昭和の一ケタ世代も高齢になりました。この世代が現在の世相をどう見て、考えているかーそのひとり言。

         福祉”助っ人”と異文化摩擦

2008-05-17 05:13:53 | Weblog
インドネシアとのEPA(経済連携協定)で早ければこの夏にはインドネシアから
看護師400人と介護福祉師匠600人が来日する。6か月の日本語研修の後、
各福祉現場に配属され、実務研修に入る。
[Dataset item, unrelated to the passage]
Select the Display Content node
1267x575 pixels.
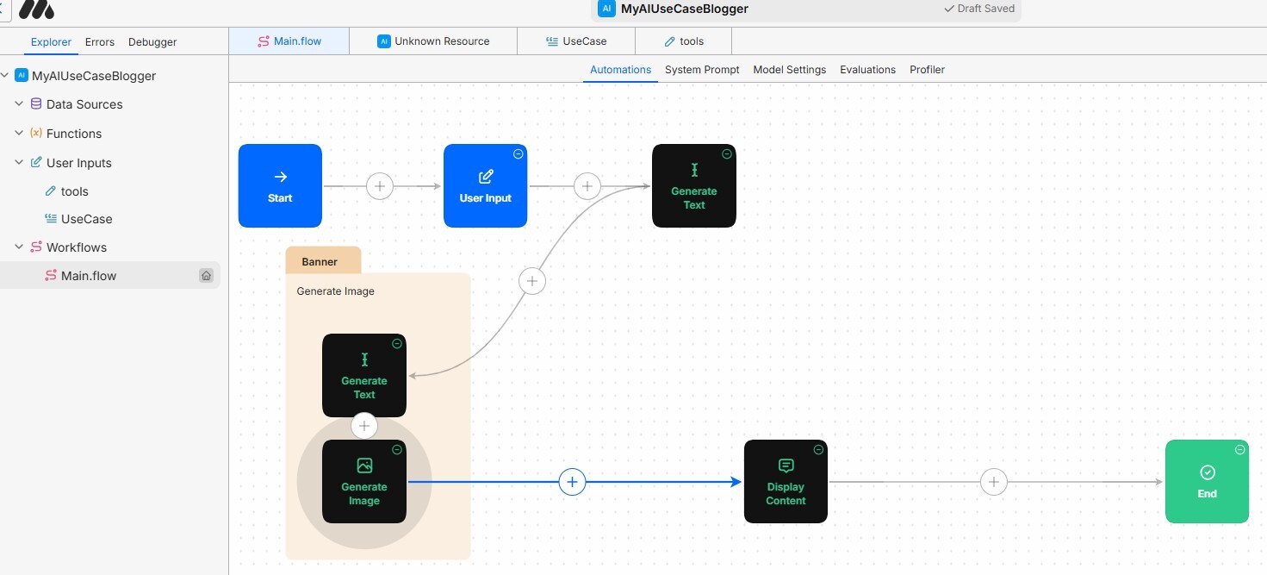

そして日本の国家試験に合格すれ
ば一人前の看護師、介護福祉師として日本人と同じ給料が与えられる。

急速な高齢化社会の到来で、特別老人ホームなどの福祉現場では人手不足
だから外国からの"助っ人”大歓迎だと思っていたらそうでもないらしい。厚労
省や国内の看護師団体などは”日本人看護師の処遇改善が先決”と反対なの
だそうだ。確かに福祉関係の仕事は、他業種に比較して重労働の割りに給料が
安い。そのために専門家が職場に居つかないとの声もある。

こんな日本社会の状況下で外国から"助っ人”を迎えて大丈夫なのか。すでに
研修制度では、問題が多発している。一番多いのは"研修期間中”の待遇であ
る。医療"助っ人”の場合、国家試験に通るまでの研修期間中もきちんと給料
面で合意が出来ているのかどうかー。額だけ聞くと、自国にいたときの数倍なの
で魅力に思うかも知れないが、それだけ日本での生活費も高い。

それと心配なのは異文化摩擦だ。昨日の小ブログで紹介したアリフィン・ベイ
先生もその著「インドネシアのこころ」(めこん社 1975年)の前書きで書かれて
いるが、初来日の日、裸で入浴させられ、人前で他人に裸をみせない回教徒と
して耐え難かったそうだ。60年経っても日本の社会のイスラム理解はほとんど
変っていない。逆にインドネシア人にとっては当たり前のことも日本の社会で許
されないことも多い。相互理解なのだが、難しい。